This simulink presents how to implement differential equations and visualize the results in a MATLAB plot. The approach is to represent the equations using Simulink blocks and then use MATLAB graphics to plot the results. The advantage of using the graphical approach is with the ability to customize the solver configurations and step through the solution in time.
The design pattern shows a two stage model in which the integrator plays the role of integrating the ODE. The terms are collected and fed into this integrator. Here we used vector processing capabilities of the integrator to process the three terms simultaneously. The concept of feedback is important as the solver solves for the next step in the simulation based on its current states.
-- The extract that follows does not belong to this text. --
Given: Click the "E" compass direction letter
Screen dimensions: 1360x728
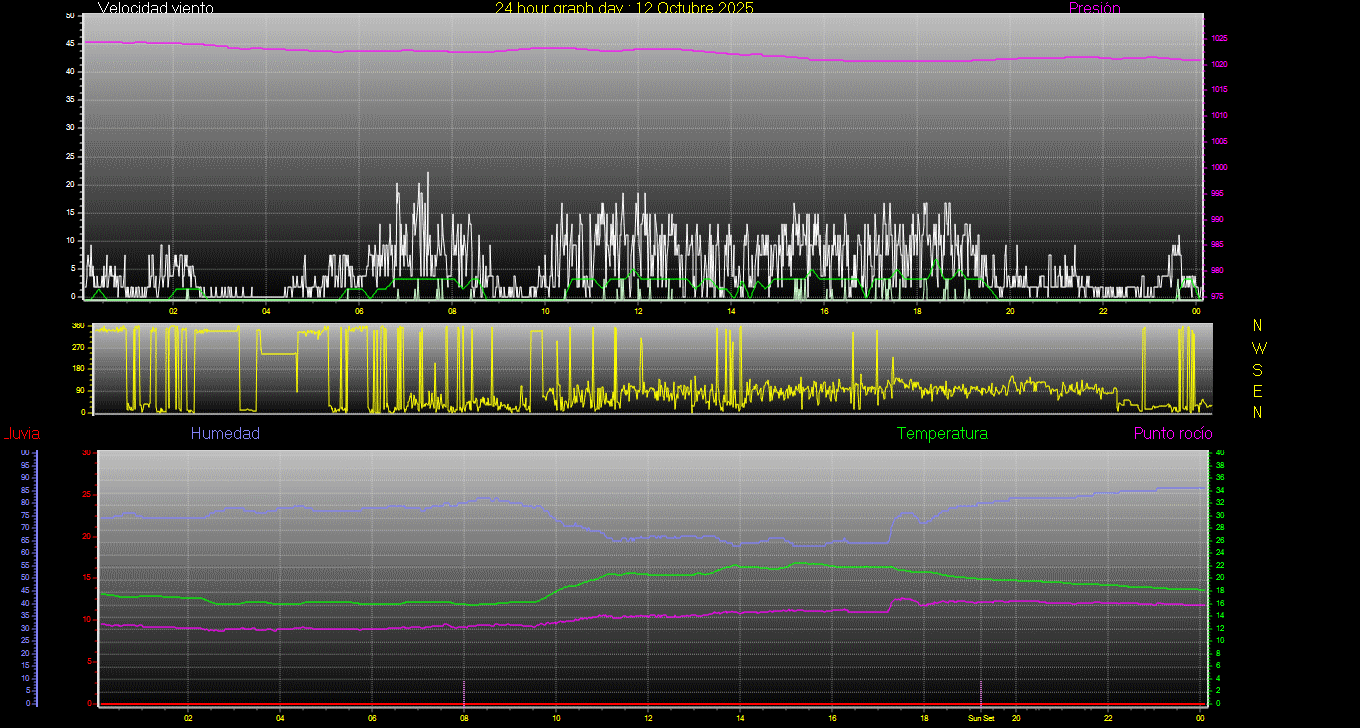Looking at the screenshot, I should (x=1258, y=390).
We use MATLAB S-Functions to incorporate visualization code for the MATLAB GUI. Also, observe that we move the camera around so that you get a good visual of how the 3D curve looks like. There is also a model that uses a Level-1 S-function for those who may be interested in it for legacy reasons. Look into the MATLAB S-Function code as to how a red marker that acts like a tracer is created. The S-Function block was modeled as a discrete block with a sampling time so that a high fidelity plot could be obtained(at the cost of performance). There is a performance trade-off that you should look out for when visualizing results. Look into the code for the various S-Functions and read the comments to understand how the code is structured.
Notes on the Lorenz Attractor:
The study of strange attractors began with the publication by E. N. Lorenz- ‘Deterministic non-periodic flow'(Journal of Atmospheric Science, 20:130-141, 1963). In the process of investigating meteorological models, Edward Lorenz found that very small truncation or rounding errors in his algorithms produced large changes in the resulting predictions. This led to the study of ‘strange’ or chaotic attractors.
One crude way to visualize attractors is a set such that if during the evolution of the dynamics of the system, one of the states hits a point in that set, it will continue to remain in that set. From a simulation point of view, it is interesting to see the existence of such sets for certain nonlinear dynamical systems. If this attractor is chaotic meaning it has sensitive dependence on initial conditions, then it is called a strange attractor.
It was particularly an interesting result which he observed that for parameter values sigma=10, beta=8/3, and rho=28, the solutions start revolving about two repelling equilibirum points at (sqrt(72), sqrt(72.27). The number of times the solution revolves around one equilibirum point before switching to the other has no discernible pattern. More information on this can be obtained in a standard introductory nonlinear systems text.